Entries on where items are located
********

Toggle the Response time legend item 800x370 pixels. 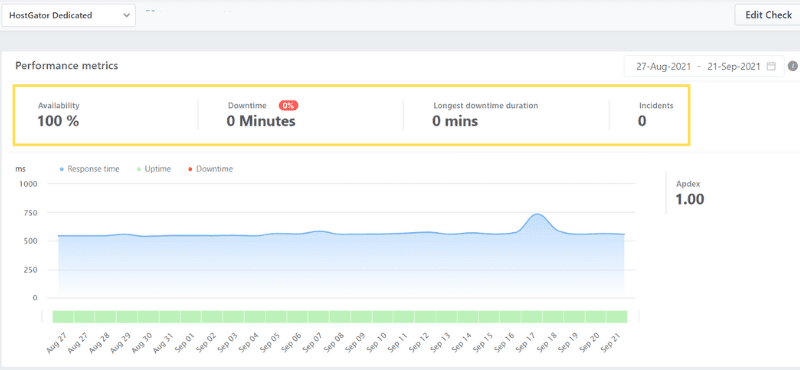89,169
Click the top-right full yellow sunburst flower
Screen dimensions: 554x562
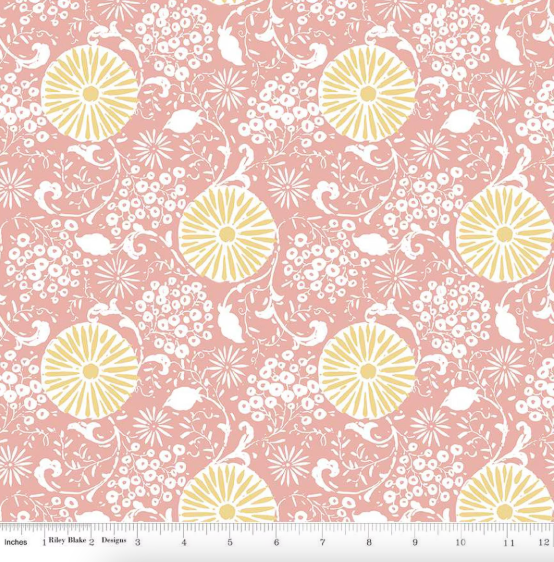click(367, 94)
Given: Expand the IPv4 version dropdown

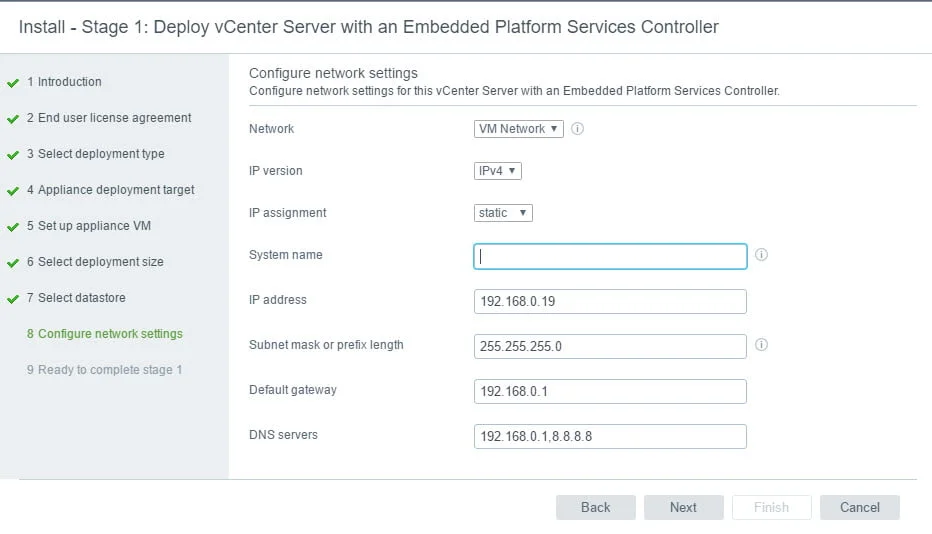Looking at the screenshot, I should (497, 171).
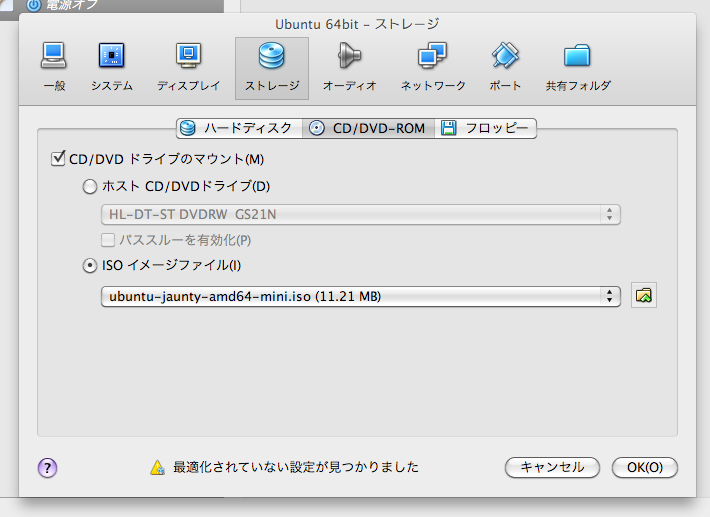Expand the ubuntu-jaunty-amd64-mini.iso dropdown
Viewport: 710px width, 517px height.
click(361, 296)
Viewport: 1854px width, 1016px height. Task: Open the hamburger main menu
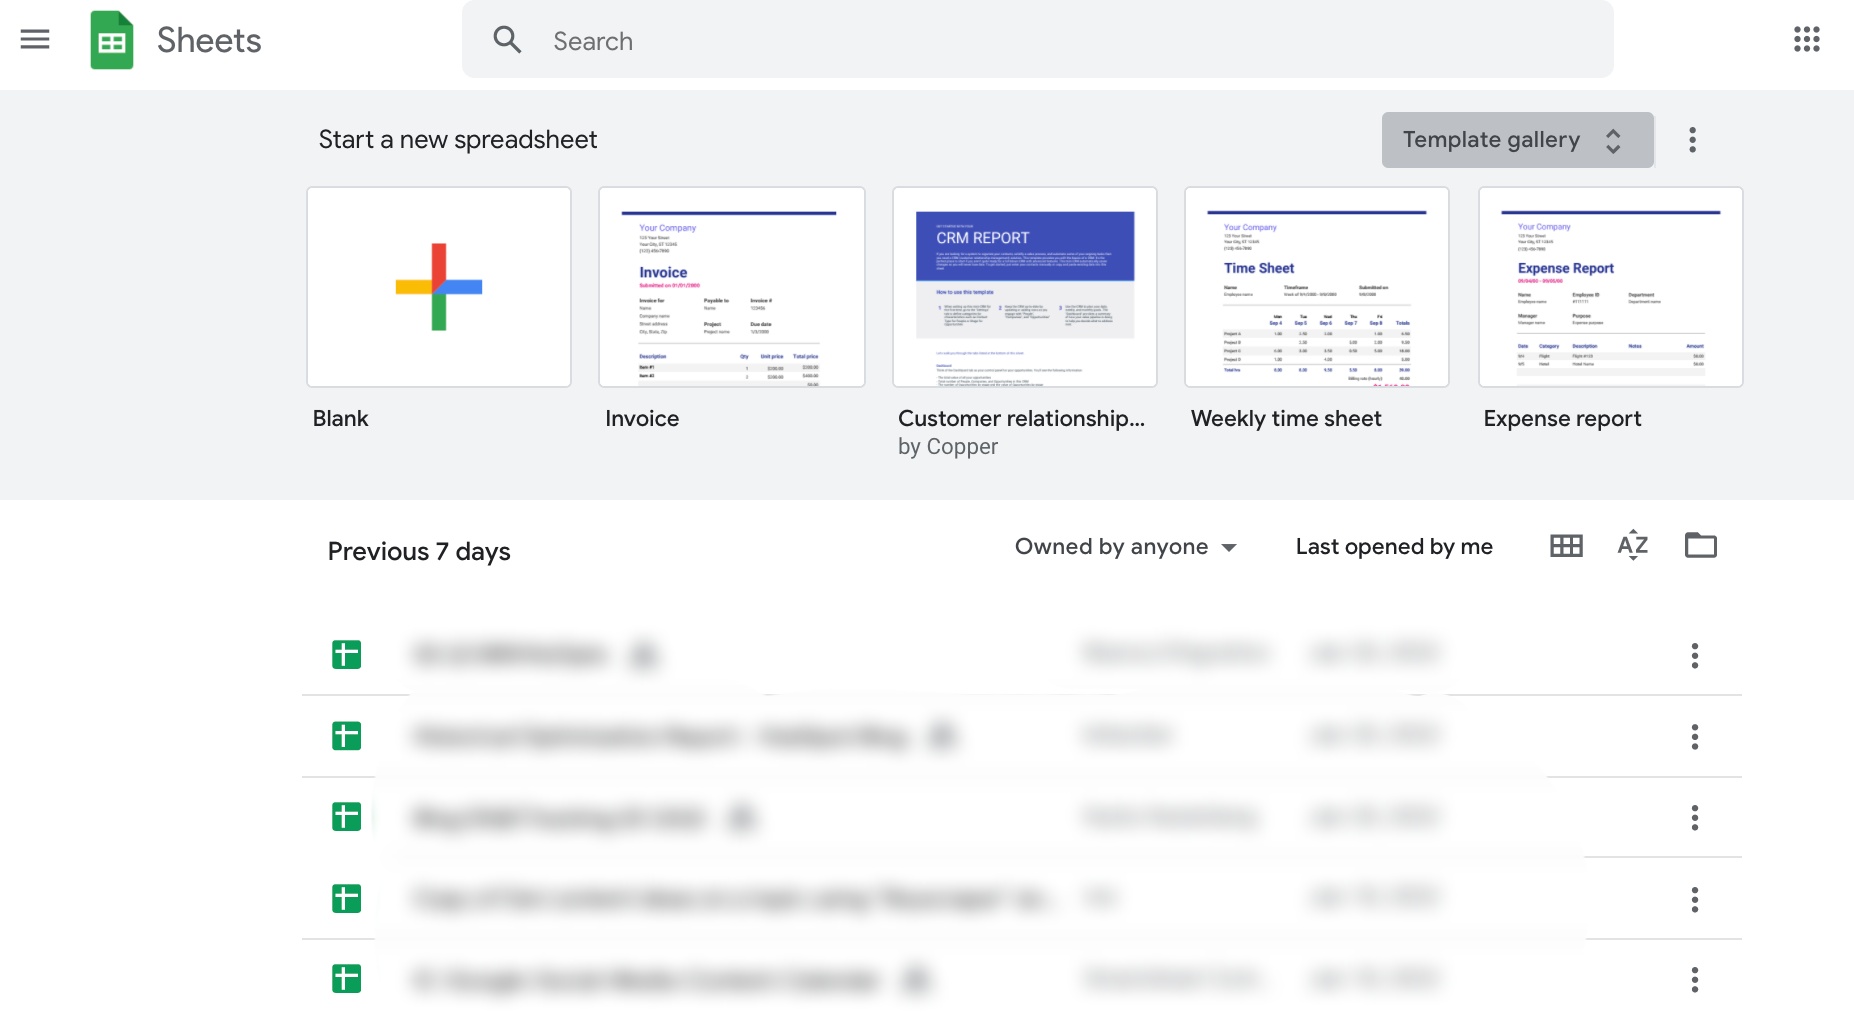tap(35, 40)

********

**WORK TO DO**
Can you write out the entries word for word, beginning at the line that has "Given: Expand the IPv4 version dropdown" and stopping after the last entry, with the pictures left out?

**WRITTEN REPLY**
Given: Expand the IPv4 version dropdown

Looking at the screenshot, I should (497, 171).
Expand the ubuntu-jaunty-amd64-mini.iso dropdown
Viewport: 710px width, 517px height.
click(361, 296)
Viewport: 1854px width, 1016px height. Task: Open the hamburger main menu
tap(35, 40)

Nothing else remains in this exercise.